[Saved entries]
+ + + +

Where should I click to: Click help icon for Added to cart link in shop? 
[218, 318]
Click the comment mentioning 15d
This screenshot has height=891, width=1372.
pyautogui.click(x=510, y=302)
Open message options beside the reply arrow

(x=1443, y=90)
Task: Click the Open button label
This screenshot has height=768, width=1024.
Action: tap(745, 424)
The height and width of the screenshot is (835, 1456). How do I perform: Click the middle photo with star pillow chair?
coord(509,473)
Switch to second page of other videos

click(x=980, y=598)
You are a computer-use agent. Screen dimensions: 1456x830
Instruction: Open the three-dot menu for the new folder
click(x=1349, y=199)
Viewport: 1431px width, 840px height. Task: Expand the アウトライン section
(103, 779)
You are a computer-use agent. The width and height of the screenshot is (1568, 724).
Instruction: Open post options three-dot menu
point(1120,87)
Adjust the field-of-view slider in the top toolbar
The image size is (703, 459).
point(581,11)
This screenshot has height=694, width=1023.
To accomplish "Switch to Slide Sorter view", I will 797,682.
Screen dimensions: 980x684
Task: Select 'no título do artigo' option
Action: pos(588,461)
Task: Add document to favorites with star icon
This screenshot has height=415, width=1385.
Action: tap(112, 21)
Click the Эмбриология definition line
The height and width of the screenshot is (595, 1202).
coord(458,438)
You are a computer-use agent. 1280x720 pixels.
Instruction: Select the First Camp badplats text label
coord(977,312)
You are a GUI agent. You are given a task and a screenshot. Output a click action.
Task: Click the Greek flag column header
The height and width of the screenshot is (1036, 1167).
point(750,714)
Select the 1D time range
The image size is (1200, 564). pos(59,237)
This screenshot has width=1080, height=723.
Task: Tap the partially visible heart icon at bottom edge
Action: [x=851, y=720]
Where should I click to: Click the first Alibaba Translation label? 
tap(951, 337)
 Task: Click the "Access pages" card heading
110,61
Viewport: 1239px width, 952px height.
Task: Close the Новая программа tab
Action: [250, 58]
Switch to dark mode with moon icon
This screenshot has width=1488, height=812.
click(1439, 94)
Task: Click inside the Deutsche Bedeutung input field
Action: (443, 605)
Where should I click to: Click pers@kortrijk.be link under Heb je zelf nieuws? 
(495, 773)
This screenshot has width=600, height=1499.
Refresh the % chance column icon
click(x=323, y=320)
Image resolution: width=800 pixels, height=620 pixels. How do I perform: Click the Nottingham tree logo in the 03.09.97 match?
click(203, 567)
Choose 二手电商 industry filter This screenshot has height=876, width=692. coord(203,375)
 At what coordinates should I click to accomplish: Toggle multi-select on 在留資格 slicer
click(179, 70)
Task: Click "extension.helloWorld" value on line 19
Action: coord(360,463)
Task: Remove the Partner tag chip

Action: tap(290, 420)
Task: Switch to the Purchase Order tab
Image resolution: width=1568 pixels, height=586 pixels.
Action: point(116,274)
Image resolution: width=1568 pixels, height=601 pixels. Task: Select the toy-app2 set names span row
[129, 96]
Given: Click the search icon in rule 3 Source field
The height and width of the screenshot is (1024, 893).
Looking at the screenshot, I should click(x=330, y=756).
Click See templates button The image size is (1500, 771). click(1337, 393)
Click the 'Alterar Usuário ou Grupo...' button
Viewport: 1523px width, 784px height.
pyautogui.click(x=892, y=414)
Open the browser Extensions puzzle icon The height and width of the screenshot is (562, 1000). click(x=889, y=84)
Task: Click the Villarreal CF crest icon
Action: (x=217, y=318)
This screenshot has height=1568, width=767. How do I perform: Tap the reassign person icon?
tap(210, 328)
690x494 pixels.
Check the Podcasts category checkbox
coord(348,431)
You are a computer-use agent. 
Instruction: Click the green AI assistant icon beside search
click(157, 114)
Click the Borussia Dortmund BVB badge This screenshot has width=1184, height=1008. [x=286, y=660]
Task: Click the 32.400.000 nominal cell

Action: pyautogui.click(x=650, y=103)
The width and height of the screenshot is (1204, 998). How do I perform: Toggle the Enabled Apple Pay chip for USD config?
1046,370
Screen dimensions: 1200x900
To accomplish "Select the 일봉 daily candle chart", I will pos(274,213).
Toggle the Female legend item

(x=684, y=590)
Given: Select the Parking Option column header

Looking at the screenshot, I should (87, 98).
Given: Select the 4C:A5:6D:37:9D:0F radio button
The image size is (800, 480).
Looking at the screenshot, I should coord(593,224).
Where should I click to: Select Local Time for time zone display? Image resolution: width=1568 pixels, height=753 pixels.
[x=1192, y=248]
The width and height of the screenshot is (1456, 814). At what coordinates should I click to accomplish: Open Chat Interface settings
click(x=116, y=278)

+ + + +

### Task goal
Using the entries shown above, reproduce verbatim the lines from the line bearing "Instruction: Open the" to the line bearing "This screenshot has height=694, width=1023.", inclusive.

### The answer
Instruction: Open the three-dot menu for the new folder
click(x=1349, y=199)
Viewport: 1431px width, 840px height. Task: Expand the アウトライン section
(103, 779)
You are a computer-use agent. The width and height of the screenshot is (1568, 724).
Instruction: Open post options three-dot menu
point(1120,87)
Adjust the field-of-view slider in the top toolbar
The image size is (703, 459).
point(581,11)
This screenshot has height=694, width=1023.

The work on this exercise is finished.